Instructions to follow:
Reproduce everything from the line containing "Given: Expand the Open with dropdown" down through the end of the items, swapping "dropdown" for "menu" and keeping all else unchanged. Leave the pictures out of your answer.

Data provided:
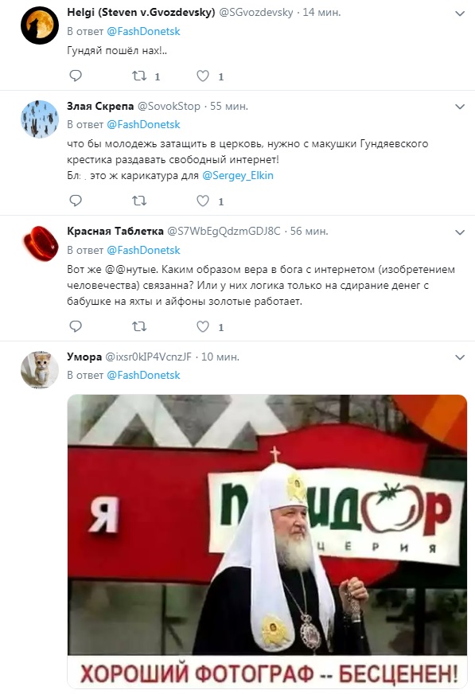
Task: Like the Злая Скрепа tweet
Action: 203,201
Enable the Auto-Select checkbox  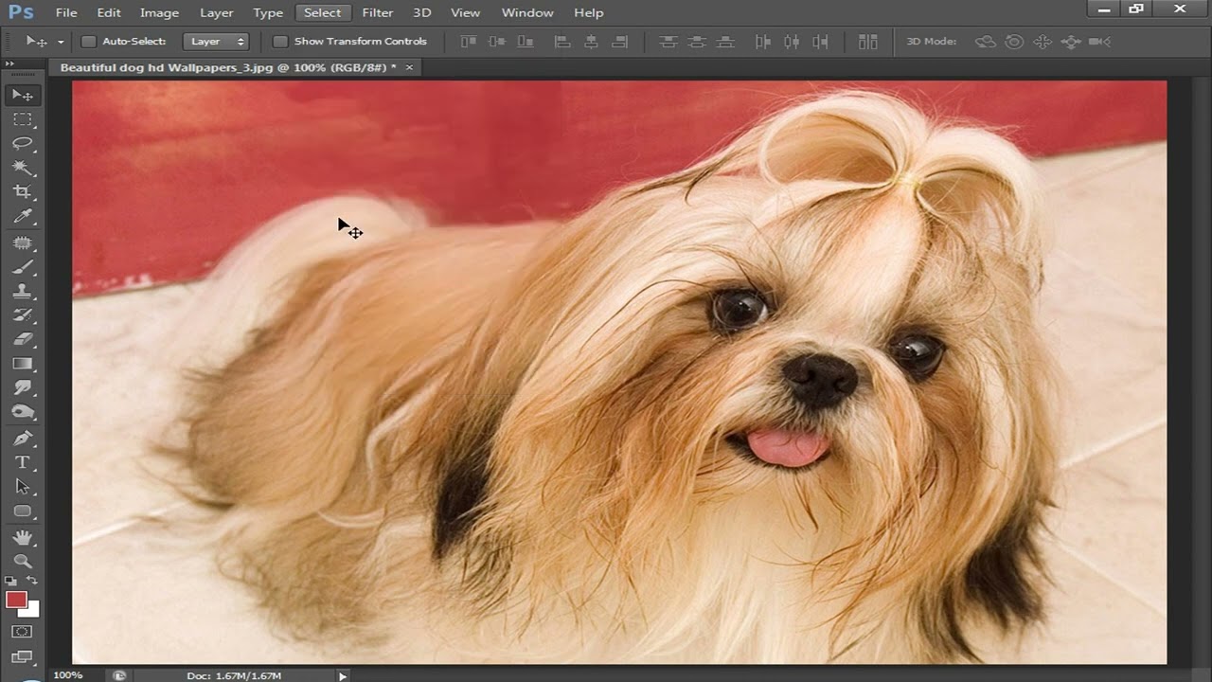click(x=89, y=42)
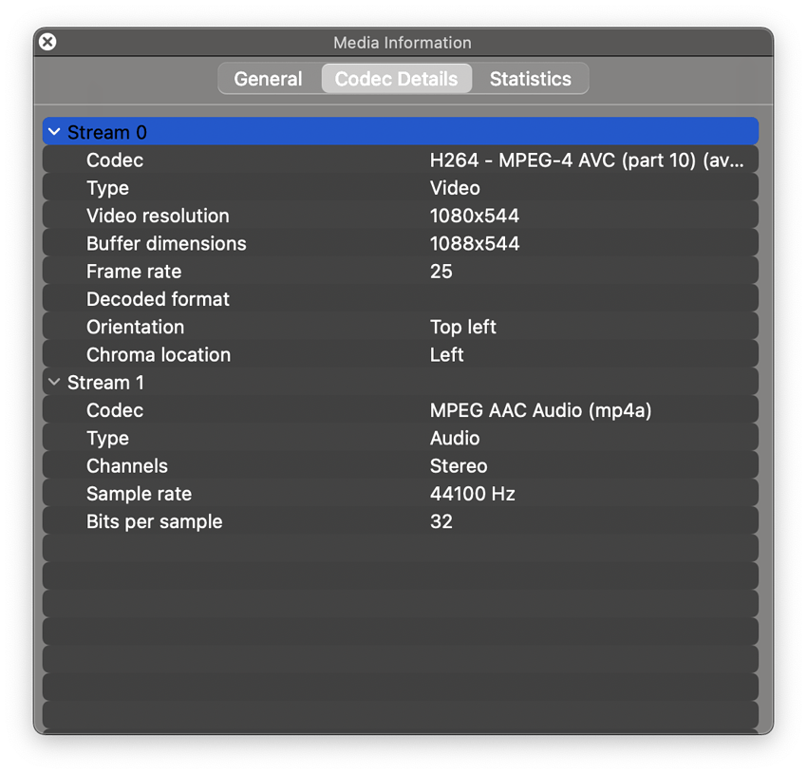Viewport: 807px width, 773px height.
Task: Click the Sample rate row
Action: click(139, 494)
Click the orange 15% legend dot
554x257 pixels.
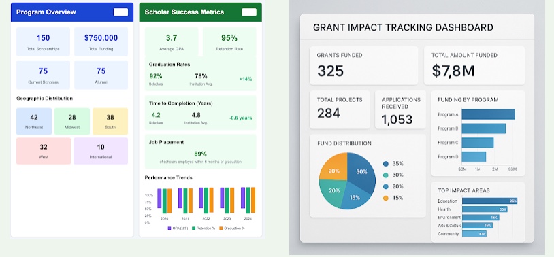pos(386,198)
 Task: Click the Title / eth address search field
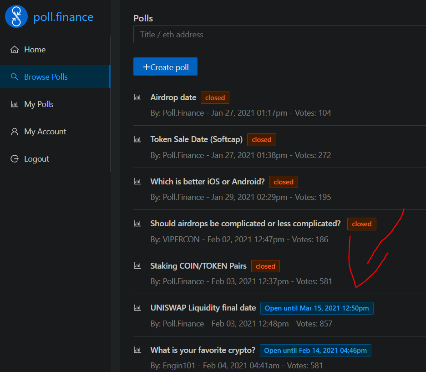tap(279, 35)
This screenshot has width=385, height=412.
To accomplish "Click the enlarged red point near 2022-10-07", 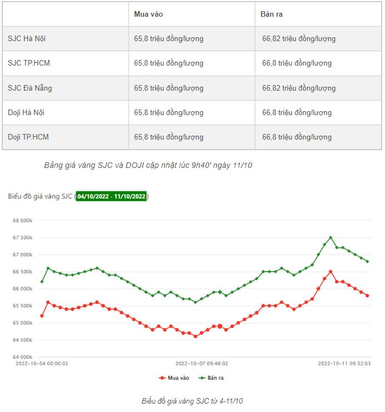I will pyautogui.click(x=220, y=326).
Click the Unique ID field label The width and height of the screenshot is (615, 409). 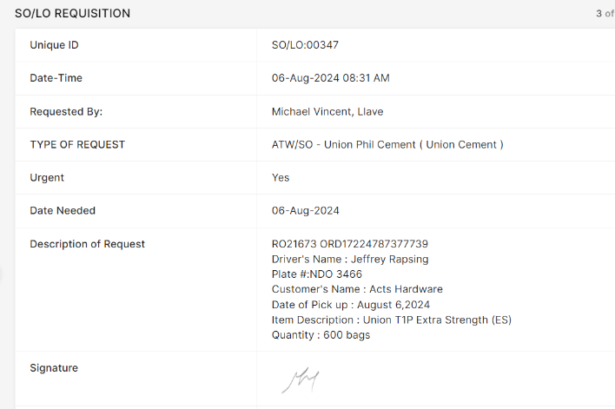(60, 45)
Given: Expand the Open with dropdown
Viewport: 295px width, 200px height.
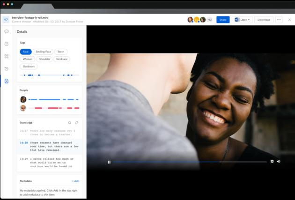Looking at the screenshot, I should pos(242,20).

Output of the task:
Given: Expand the Open with menu
Viewport: 295px width, 200px height.
Looking at the screenshot, I should pos(242,20).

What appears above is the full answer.